──────── TEXT BLOCK ────────

September 2017

Break Free from the Shame of Substance Abuse

By Scott Swanezy, LCSW

 

One can argue that the difference between substance abuse and addiction is slight.  The principle difference is tolerance.  The user needs to use more of a substance in order to achieve a high.  However, those of us living with an active substance user have little time to know the distinction; we worry about loved ones hurting themselves, selling whatever we own to buy substances, concerned about what others think and bounce between denial and desperation in figuring out how to help those afflicted by substance use.

 

So, what causes so much shame?  Substance abuse is common in our neighborhoods.  Remember, plenty of addicts go to work daily and are able to perform at their jobs.  Do we only see the person in front of us struggling with their substance issues and think, “What will my neighbors think of me and my family?”  The reality is that most of us know someone struggling with substances.  Is it possible that we say, “Yes, but…?”  Reality has taught us that admitting to the problem opens up the possibility for help.  There is power in numbers, especially the power in the number of addicts willing to admit a problem by beginning to let go of their struggles with substances.

 

Information is invaluable if we are to educate ourselves around substance abuse and addiction.  Websites such as the National Institute on Drug Abuse (drugabuse.gov), and Substance Abuse and Mental Health Services (samhsa.gov) provide credible, useful information and data for the uninformed. Take a look, you have nothing to lose by gathering information which may help us better understand how to deal with our loved ones.  Coming out of the dark and into the sunlight tends to empower us when navigating the battlefield of addiction.  It also begins the process of leaving shame behind, while finding strength with information and connecting with others.

────────

» **INSTRUCTIONS**
1. Decide whether each statement agrees with the article on the shame of substance abuse: (a) tolerance is given as the main difference between substance abuse and addiction; (b) addicts are said to be unable to perform at their jobs; (c) the National Institute on Drug Abuse is named as a source of information. Answer yes or no for each, and quote the deciding words.
2. From the article on the shame of substance abuse, extract word for word the part that opens with the words containing "Break Free from" and closes with "by substance use.".
3. Extend the article on the shame of substance abuse, picking up after its final sentence.

──────── LISTED ENTRIES ────────

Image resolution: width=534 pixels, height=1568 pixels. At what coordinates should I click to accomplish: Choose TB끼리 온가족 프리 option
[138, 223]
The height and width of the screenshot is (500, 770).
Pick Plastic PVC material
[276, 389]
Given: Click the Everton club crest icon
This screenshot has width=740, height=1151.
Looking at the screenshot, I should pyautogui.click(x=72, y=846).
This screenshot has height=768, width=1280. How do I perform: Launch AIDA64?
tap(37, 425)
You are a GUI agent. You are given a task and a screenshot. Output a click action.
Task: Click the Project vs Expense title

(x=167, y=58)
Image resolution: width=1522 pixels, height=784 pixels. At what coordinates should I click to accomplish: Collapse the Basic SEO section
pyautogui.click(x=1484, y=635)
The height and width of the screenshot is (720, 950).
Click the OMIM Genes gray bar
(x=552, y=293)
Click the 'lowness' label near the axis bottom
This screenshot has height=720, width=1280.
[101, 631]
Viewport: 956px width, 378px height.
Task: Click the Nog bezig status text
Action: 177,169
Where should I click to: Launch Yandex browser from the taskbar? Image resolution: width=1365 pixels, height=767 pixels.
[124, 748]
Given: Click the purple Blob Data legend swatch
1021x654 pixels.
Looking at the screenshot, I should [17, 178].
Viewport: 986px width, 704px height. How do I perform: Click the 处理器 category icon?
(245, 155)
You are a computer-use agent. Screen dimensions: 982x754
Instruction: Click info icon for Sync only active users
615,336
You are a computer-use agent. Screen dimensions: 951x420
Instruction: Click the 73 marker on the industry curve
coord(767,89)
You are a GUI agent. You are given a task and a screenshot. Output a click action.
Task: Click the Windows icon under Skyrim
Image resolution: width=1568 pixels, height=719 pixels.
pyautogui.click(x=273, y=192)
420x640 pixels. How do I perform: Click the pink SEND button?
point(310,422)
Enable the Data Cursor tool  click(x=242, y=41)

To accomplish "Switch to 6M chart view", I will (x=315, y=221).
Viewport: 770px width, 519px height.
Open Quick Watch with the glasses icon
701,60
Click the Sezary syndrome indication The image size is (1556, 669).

────────

» **ANSWERS TO THIS EXERCISE**
1.
(a) Yes: "The principle difference is tolerance."
(b) No: "plenty of addicts go to work daily and are able to perform at their jobs."
(c) Yes: "Websites such as the National Institute on Drug Abuse (drugabuse.gov), and Substance Abuse and Mental Health Services (samhsa.gov) provide credible, useful information and data for the uninformed."

2.
Break Free from the Shame of Substance Abuse

By Scott Swanezy, LCSW

 

One can argue that the difference between substance abuse and addiction is slight.  The principle difference is tolerance.  The user needs to use more of a substance in order to achieve a high.  However, those of us living with an active substance user have little time to know the distinction; we worry about loved ones hurting themselves, selling whatever we own to buy substances, concerned about what others think and bounce between denial and desperation in figuring out how to help those afflicted by substance use.

3.
“Strength in numbers” - we need support in order to address the damage substances bring into our lives.  The most accessible support is self-help groups.  One of the most well-known groups is Alcoholics Anonymous, however, there are a variety of self-help groups such as Narcotics Anonymous.  The purpose of these groups shows us that we are not alone in our struggles. Addict helping addict is a powerful modality.  When I listen to someone talk about their problems, and those problems sound like my problems…if I really listen, a crack in my veneer may occur and some light may shine into my dark room.  I may begin to open myself to someone who shares my burden.  This is typically the beginning toward the work needed in order to break the shackles of addiction.

 

In a perfect world, anyone seeking to break addictions and seek support may find the following path of support useful: an inpatient program, followed by an intensive outpatient program, private therapy (including group specific therapy), self-help group participation, exercise, a job (paid or volunteer), spiritual/church practice and family support.

 

One of you is thinking: “You are kidding, right? No way!”  If we can gather most of the proceeding support suggestions, the addict has a good chance of living substance free in the first year of abstinence.  Supports are critical for someone struggling with substance because we are accustomed to established behavior that keeps us safe from our inner struggles, but keeps us using. Breaking down the behavior, beginning to understand the damage we cause ourselves, and having trusted, non-judgemental support goes a long way to building the skills to live a life free from substances.